[Interface element entries]

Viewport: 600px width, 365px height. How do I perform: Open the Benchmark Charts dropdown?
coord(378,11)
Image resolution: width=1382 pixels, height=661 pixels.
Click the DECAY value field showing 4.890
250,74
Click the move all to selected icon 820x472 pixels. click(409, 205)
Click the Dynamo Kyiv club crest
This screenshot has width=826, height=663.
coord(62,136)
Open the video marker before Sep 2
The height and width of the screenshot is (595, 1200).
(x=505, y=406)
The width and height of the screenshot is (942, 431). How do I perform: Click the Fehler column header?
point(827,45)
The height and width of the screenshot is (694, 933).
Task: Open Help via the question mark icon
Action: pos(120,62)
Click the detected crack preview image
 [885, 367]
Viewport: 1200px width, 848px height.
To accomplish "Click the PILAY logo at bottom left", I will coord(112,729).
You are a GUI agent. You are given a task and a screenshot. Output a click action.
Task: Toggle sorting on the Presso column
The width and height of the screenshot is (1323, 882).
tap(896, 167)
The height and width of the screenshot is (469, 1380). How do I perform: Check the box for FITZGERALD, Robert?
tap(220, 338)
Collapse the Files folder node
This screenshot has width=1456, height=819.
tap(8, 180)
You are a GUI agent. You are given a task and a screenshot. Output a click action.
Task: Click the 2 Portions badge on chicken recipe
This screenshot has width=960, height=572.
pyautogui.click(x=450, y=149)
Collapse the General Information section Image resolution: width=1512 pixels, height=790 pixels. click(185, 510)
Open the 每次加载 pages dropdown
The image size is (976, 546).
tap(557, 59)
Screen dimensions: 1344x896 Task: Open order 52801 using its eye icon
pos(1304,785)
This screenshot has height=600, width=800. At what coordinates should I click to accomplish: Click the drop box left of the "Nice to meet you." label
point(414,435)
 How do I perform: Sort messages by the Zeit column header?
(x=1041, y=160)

GIVEN REQUEST:
Convert all of the entries above into a Markdown table with two columns, No. and Line, giving each line its own numbered row and omitting blank lines.

OUTPUT:
| No. | Line |
|---|---|
| 1 | Viewport: 600px width, 365px height. How do I perform: Open the Benchmark Charts dropdown? |
| 2 | coord(378,11) |
| 3 | Image resolution: width=1382 pixels, height=661 pixels. |
| 4 | Click the DECAY value field showing 4.890 |
| 5 | 250,74 |
| 6 | Click the move all to selected icon 820x472 pixels. click(409, 205) |
| 7 | Click the Dynamo Kyiv club crest |
| 8 | This screenshot has width=826, height=663. |
| 9 | coord(62,136) |
| 10 | Open the video marker before Sep 2 |
| 11 | The height and width of the screenshot is (595, 1200). |
| 12 | (x=505, y=406) |
| 13 | The width and height of the screenshot is (942, 431). How do I perform: Click the Fehler column header? |
| 14 | point(827,45) |
| 15 | The height and width of the screenshot is (694, 933). |
| 16 | Task: Open Help via the question mark icon |
| 17 | Action: pos(120,62) |
| 18 | Click the detected crack preview image |
| 19 |  [885, 367] |
| 20 | Viewport: 1200px width, 848px height. |
| 21 | To accomplish "Click the PILAY logo at bottom left", I will coord(112,729). |
| 22 | You are a GUI agent. You are given a task and a screenshot. Output a click action. |
| 23 | Task: Toggle sorting on the Presso column |
| 24 | The width and height of the screenshot is (1323, 882). |
| 25 | tap(896, 167) |
| 26 | The height and width of the screenshot is (469, 1380). How do I perform: Check the box for FITZGERALD, Robert? |
| 27 | tap(220, 338) |
| 28 | Collapse the Files folder node |
| 29 | This screenshot has width=1456, height=819. |
| 30 | tap(8, 180) |
| 31 | You are a GUI agent. You are given a task and a screenshot. Output a click action. |
| 32 | Task: Click the 2 Portions badge on chicken recipe |
| 33 | This screenshot has width=960, height=572. |
| 34 | pyautogui.click(x=450, y=149) |
| 35 | Collapse the General Information section Image resolution: width=1512 pixels, height=790 pixels. click(185, 510) |
| 36 | Open the 每次加载 pages dropdown |
| 37 | The image size is (976, 546). |
| 38 | tap(557, 59) |
| 39 | Screen dimensions: 1344x896 Task: Open order 52801 using its eye icon |
| 40 | pos(1304,785) |
| 41 | This screenshot has height=600, width=800. At what coordinates should I click to accomplish: Click the drop box left of the "Nice to meet you." label |
| 42 | point(414,435) |
| 43 |  How do I perform: Sort messages by the Zeit column header? |
| 44 | (x=1041, y=160) |